If you love the idea of helping people figure out what they want from their schooling, then being an educational consultant is a great idea. These are people who use insider knowledge to help students determine which major they want, what schools they should go to, and what certifications will maximize their future.
Obviously, this is one of the best careers for former teachers who are still passionate about education—but just can't handle the administration's stuff anymore. As an educational consultant, you get to stay in education full-time, but don't deal with public school (or private school) drama.
This is also one of the most well-paid jobs on this list, with average salaries topping $64,000 a year. Not too shabby!
Customer Service/Sales Representative
Believe it or not, Customer Service and Sales are the two leading careers that teachers choose after they decide it's time to stop being a teacher. In fact, around four percent of all former teachers go into these two jobs after they quit school life. If you add the job title of "cashier" to that, you have six percent of all ex-teacher careers.
Admittedly, working CSR, sales, or retail isn't for everyone. However, the pay can get big if you are persuasive—and the Bachelor's degree can help you get a good salary, too.

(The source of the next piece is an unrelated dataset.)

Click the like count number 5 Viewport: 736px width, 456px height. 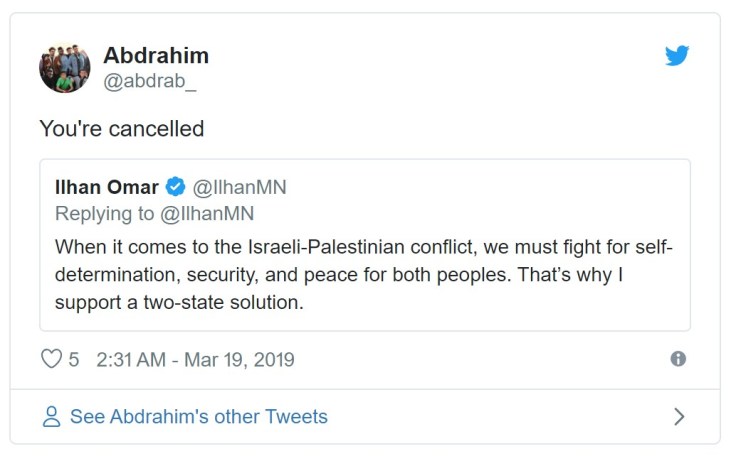coord(74,359)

Though the lower rungs on the ladder are extremely low-paid, high-end sales staff can easily earn over $100,000 a year. The same can be said of retail managers and higher level customer service managers, too.
Child Protective Service Agent
Most teachers who quit teaching still want to make a difference but just don't feel like the system they work for respects them enough. If you want to be a hero to kids and make a serious difference in their lives, but want to be able to get away from the school-centric politics, being a CPS Agent may be a good idea.

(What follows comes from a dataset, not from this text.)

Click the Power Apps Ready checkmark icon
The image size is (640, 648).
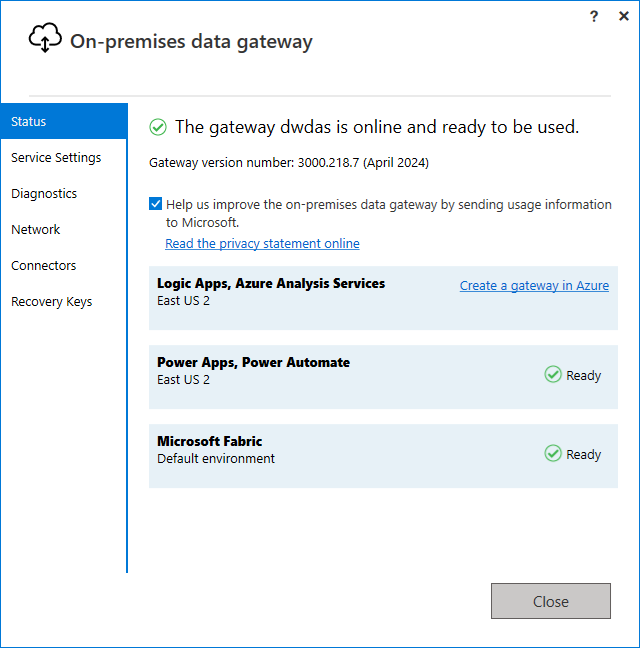[x=552, y=374]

Admittedly, this job is very stressful and you'll see things you wish you never saw. It doesn't pay as well as many of the other jobs on this list. However, if you have the stomach for it, it can be the most rewarding job you'll ever have.
Many of the best careers for former teachers involve advertising in some way. A lot of different creative minds like English and Art teachers probably would find being an Advertising Specialist to be a great fit. These consultants can make well over $50,000 a year designing new ad campaigns for top companies.
More of a math teacher? Then being an Ad Buyer or SEO Specialist may be a better option. The pay is big, and if you're great at numbers, it can quickly become one of the most lucrative endeavors you can try. Top SEO specialists can earn over six figures—especially if they work in a major company.
Teachers are excellent planners, and if you don't believe it, look at the way they plan their lessons. Teaching skills and planning are great traits to have in an executive assistant. If you love the idea of coordinating everything and being a great planner, then you might like being an executive assistant.
Experts have rated this as one of the best careers for former teachers in large cities, primarily due to the high pay. A typical executive assistant can make anywhere from $45,000 to $60,000 within a couple of years. Top earners can earn over $90,000 in this field.
Human Resources Specialist
Last but not least, we have to face the fact that most teachers are "people person" types. Being extroverted and emotionally intelligent are common traits among both HR reps and teachers. That's why it's one of the best career paths for former teachers who were considered "cool" by students.
If you want to be a good Human Resources Specialist, you will need to be able to go with your "gut feeling" about people—and to read people fairly well. HR reps can make a huge difference in recruiting and overall work satisfaction for employees. Teachers who worked well with troubled students or were able to remain calm with screaming parents will find this a cakewalk.
You may need certification and a new degree to get this job, though. If you choose to get into HR, you can expect a salary of $59,000 within a couple of years. Top earners get six-figure salaries and pretty good work-life balances, too.